▸ **TASK BRIEF**: What you need to produce from the material below is an exact transcription of the lines from the one with "The width and height of the screenshot is (1560, 745)." through the one with "Task: Click the 4.6 rating score", both included, and no other line.

· · · · ·

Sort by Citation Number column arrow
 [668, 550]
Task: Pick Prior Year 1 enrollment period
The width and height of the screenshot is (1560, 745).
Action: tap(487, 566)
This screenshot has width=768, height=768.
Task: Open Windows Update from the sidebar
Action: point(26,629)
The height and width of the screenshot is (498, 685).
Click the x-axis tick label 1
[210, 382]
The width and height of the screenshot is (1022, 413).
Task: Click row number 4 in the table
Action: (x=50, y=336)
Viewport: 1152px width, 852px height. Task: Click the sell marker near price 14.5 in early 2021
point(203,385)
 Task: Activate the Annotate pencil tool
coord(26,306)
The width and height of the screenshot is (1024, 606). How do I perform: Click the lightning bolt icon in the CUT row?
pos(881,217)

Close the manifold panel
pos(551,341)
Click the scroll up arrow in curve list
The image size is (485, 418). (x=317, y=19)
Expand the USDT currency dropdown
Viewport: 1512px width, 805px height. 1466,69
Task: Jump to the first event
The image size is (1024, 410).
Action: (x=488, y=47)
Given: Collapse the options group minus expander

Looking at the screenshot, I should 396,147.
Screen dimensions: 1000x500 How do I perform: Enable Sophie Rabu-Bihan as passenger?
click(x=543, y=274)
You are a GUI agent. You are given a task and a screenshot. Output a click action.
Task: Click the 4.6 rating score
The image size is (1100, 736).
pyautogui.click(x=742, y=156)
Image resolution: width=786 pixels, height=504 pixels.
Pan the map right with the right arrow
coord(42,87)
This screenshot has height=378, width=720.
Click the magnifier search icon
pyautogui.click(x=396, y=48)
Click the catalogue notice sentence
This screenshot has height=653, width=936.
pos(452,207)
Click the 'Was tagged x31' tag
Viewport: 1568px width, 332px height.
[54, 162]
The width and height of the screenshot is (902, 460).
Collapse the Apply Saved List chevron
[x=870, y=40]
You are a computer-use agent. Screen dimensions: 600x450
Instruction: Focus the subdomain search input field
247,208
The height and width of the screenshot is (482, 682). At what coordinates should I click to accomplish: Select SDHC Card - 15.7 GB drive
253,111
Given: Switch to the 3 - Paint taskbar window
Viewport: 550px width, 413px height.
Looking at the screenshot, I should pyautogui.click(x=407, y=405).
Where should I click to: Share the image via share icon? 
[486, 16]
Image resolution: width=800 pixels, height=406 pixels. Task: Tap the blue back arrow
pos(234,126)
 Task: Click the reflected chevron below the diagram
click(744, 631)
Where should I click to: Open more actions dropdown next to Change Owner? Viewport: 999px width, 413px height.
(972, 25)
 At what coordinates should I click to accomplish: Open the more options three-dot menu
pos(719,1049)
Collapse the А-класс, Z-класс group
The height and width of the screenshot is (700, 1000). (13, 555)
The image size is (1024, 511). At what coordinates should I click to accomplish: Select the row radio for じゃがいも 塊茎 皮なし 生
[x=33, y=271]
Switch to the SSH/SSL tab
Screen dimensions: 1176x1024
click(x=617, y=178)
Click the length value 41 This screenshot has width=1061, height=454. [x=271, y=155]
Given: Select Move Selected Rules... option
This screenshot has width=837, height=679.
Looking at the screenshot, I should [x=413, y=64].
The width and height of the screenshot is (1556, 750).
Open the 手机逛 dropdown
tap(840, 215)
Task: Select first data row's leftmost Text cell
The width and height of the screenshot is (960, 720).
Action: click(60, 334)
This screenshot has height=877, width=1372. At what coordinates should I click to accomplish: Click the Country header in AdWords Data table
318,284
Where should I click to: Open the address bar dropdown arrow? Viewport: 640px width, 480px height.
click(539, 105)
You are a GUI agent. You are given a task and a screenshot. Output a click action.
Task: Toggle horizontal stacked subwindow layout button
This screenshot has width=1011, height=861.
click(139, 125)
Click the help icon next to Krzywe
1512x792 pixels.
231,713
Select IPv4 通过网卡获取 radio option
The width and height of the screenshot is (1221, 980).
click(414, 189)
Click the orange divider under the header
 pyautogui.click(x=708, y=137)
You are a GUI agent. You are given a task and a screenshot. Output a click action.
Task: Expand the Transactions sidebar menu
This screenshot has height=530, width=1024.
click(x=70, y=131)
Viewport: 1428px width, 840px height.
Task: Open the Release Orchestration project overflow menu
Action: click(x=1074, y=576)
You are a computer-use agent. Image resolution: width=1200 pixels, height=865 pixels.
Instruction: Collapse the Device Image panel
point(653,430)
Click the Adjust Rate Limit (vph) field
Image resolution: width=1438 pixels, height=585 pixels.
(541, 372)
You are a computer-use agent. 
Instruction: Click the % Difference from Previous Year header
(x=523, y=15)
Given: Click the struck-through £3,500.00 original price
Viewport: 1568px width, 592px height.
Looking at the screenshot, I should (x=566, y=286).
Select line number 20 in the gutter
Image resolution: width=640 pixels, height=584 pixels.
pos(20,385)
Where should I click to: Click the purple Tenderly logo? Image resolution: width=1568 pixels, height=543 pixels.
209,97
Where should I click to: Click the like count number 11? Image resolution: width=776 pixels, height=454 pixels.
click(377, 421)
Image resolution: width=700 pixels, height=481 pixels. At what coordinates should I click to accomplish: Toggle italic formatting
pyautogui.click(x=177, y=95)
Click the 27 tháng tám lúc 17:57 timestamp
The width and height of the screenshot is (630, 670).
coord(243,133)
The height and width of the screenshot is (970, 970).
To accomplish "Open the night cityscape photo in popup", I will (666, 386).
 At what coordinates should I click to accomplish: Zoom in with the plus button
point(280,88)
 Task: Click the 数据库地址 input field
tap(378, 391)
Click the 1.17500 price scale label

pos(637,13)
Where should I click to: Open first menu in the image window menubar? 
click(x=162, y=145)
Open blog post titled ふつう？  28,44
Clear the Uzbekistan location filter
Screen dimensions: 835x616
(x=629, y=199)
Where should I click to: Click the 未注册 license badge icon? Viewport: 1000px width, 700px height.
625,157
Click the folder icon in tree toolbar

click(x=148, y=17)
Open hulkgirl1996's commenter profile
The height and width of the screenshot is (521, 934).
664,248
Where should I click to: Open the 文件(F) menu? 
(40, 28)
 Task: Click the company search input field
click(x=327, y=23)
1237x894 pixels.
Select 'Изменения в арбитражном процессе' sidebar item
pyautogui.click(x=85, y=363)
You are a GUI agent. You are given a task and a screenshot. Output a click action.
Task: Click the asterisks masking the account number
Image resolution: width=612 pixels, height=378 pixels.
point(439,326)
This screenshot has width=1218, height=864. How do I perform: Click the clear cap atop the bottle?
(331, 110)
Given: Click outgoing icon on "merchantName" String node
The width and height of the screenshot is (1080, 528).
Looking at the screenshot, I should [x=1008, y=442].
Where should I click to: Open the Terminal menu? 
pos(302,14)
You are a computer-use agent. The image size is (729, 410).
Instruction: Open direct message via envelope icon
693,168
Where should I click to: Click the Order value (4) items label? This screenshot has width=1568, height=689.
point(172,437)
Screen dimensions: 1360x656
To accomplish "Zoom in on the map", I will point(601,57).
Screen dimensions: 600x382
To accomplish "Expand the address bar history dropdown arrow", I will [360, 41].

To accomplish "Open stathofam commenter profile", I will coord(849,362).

· · · · ·

▸ **WRITTEN SOLUTION**:
The width and height of the screenshot is (1560, 745).
Action: tap(487, 566)
This screenshot has width=768, height=768.
Task: Open Windows Update from the sidebar
Action: point(26,629)
The height and width of the screenshot is (498, 685).
Click the x-axis tick label 1
[210, 382]
The width and height of the screenshot is (1022, 413).
Task: Click row number 4 in the table
Action: (x=50, y=336)
Viewport: 1152px width, 852px height. Task: Click the sell marker near price 14.5 in early 2021
point(203,385)
 Task: Activate the Annotate pencil tool
coord(26,306)
The width and height of the screenshot is (1024, 606). How do I perform: Click the lightning bolt icon in the CUT row?
pos(881,217)

Close the manifold panel
pos(551,341)
Click the scroll up arrow in curve list
The image size is (485, 418). (x=317, y=19)
Expand the USDT currency dropdown
Viewport: 1512px width, 805px height. 1466,69
Task: Jump to the first event
The image size is (1024, 410).
Action: (x=488, y=47)
Given: Collapse the options group minus expander

Looking at the screenshot, I should 396,147.
Screen dimensions: 1000x500 How do I perform: Enable Sophie Rabu-Bihan as passenger?
click(x=543, y=274)
You are a GUI agent. You are given a task and a screenshot. Output a click action.
Task: Click the 4.6 rating score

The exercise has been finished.